Psychiater*in werden: ja oder nein?

Als Medizinstudent, der zugleich einen Bachelor-Abschluss in Psychologie hat, habe ich mich oft im Austausch mit anderen Studierenden mit dem Thema Psychiatrie auseinandergesetzt, wobei einige Vor- und Nachteile in Bezug auf die Berufswahl immer wieder zur Sprache kamen.

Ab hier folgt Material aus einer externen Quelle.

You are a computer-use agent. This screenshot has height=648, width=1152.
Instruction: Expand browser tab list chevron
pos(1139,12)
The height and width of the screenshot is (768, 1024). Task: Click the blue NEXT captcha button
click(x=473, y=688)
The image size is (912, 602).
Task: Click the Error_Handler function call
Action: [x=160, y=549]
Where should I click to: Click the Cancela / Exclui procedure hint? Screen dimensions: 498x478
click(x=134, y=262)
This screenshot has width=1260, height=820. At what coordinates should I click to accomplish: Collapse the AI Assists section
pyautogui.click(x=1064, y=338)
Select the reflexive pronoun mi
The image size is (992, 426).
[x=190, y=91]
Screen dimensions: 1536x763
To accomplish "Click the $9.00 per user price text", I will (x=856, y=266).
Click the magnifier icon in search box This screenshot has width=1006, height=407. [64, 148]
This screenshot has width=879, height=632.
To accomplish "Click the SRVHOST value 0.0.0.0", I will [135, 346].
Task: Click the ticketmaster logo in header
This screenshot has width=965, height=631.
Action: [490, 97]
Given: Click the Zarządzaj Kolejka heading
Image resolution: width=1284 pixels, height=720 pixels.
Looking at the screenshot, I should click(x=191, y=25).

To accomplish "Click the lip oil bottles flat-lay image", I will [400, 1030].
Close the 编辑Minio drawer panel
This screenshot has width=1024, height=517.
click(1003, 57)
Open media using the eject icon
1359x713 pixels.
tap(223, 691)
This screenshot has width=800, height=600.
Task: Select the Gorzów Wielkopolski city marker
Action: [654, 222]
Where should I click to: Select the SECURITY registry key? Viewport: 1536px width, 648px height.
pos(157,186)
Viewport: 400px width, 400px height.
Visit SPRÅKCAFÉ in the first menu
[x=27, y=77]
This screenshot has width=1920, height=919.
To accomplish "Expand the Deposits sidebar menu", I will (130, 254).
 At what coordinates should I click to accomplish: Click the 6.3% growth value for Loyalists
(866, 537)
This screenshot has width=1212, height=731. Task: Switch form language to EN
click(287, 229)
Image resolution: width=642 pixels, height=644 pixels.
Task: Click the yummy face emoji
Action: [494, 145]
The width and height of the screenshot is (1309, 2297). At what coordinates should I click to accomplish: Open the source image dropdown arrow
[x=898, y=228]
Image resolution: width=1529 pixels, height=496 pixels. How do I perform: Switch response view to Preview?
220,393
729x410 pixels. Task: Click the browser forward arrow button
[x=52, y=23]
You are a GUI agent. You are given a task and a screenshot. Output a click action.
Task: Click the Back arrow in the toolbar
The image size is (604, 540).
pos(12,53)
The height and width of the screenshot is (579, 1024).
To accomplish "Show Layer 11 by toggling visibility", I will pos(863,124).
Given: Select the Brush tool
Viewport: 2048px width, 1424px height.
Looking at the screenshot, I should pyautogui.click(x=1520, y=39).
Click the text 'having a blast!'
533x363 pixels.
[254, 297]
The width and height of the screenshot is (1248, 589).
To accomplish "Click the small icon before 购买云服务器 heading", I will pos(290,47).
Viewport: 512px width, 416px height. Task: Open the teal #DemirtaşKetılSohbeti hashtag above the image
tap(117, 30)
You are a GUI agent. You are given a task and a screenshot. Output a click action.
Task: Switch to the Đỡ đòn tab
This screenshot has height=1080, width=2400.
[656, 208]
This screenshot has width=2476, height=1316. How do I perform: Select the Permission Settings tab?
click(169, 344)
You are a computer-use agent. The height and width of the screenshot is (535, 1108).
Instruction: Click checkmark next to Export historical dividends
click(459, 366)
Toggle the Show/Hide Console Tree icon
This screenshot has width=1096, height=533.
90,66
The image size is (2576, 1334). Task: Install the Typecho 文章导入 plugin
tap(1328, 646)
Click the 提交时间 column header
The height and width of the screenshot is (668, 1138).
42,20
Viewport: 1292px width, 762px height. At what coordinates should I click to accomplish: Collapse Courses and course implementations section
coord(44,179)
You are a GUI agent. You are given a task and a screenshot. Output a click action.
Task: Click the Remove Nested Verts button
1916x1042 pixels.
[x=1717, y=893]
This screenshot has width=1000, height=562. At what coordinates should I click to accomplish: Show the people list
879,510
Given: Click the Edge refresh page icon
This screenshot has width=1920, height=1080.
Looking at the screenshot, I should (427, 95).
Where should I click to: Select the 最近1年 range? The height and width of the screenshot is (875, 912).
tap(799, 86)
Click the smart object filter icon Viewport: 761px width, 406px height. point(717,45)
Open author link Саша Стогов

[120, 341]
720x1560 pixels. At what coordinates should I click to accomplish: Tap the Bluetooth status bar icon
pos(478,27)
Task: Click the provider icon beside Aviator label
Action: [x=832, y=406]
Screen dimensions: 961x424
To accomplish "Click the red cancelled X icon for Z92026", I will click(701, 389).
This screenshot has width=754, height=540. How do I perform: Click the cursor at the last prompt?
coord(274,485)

Ein relevantes Argument für die Spezialisierung als Psychiater*in ist der allgemeine Bedarf in diesem Fachbereich. Beispielhaft sei erwähnt, dass ich von meinem Umfeld in Deutschland mehrfach erfahren habe, dass den einzelnen Patient*innen teilweise Wartezeiten von bis zu sechs Monaten für Psychotherapie zugemutet werden müssen. Vor allem jetzt in Zeiten der Corona-Pandemie können vermehrt psychische Belastungen in der breiten Bevölkerung beobachtet werden, und es ist zu erwarten, dass dies ebenfalls in einer Erhöhung der Inanspruchnahme psychiatrischer Hilfeleistungen münden wird. Obwohl es noch ein langer Weg hin zur Entstigmatisierung psychischer Erkrankungen ist, zeigen sich bereits jetzt Erfolge aktueller Bemühungen, die Betroffenen von Schamgefühlen zu befreien und zu motivieren, Hilfe aufzusuchen. Da psychiatrische und psychotherapeutische Therapien laut aktueller Studienlage vielen Menschen zu einer besseren Lebensqualität verhelfen können, ist dies ein durchaus motivierendes Argument zur Facharztausbildung im Bereich Psychiatrie.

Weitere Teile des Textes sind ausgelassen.